Seems like the southeast wind must be the secret to getting skunked....again...well almost. Went back to Delaware yesterday and managed to catch 4 keepers in 4 hours. Decided to run down to O'Shay for a a couple of hours and landed 1. The fish were all over the place but only one taker. To top off the day, one of the bunks feel off the trailer as we were trying to load the boat. Had to hand tie the bunk on to mounting brackets or we'd still be there.


----------



## Saugeyefisher (Jul 19, 2010)

Crappie/Eyes said:


> Seems like the southeast wind must be the secret to getting skunked....again...well almost. Went back to Delaware yesterday and managed to catch 4 keepers in 4 hours. Decided to run down to O'Shay for a a couple of hours and landed 1. The fish were all over the place but only one taker. To top off the day, one of the bunks feel off the trailer as we were trying to load the boat. Had to hand tie the bunk on to mounting brackets or we'd still be there.


Bummer about the mishap and slow day.... we started carying a small spool of coated steel wire for wuick fixes on stuff like that. It came in handy a few times for the boat and trailer!


----------



## Lundy (Apr 5, 2004)

We are having a charity benefit tournament at Delaware on Sunday Nov 12. You should come and join us. There should be a bunch of nice crappie caught if it is like last year and the proceeds go to a great cause.

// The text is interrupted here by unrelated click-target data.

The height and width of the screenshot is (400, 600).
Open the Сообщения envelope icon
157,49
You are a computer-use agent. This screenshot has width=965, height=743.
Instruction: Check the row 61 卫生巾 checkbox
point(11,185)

This will be a low key, low pressure, have fun event. The more kids fishing with us the better. Product raffles. You will learn a lot from other participants.


----------



## Snyd (May 5, 2004)

Awesome Job Rutty - That 15ft seems to be the key for me as well - I didn't make it out this past weekend but the last three before that I was out and hit them pretty good - I am hoping to make it out tomorrow. Then heading to the Ohio River to do some sauger fishing with my brother on Sunday.


----------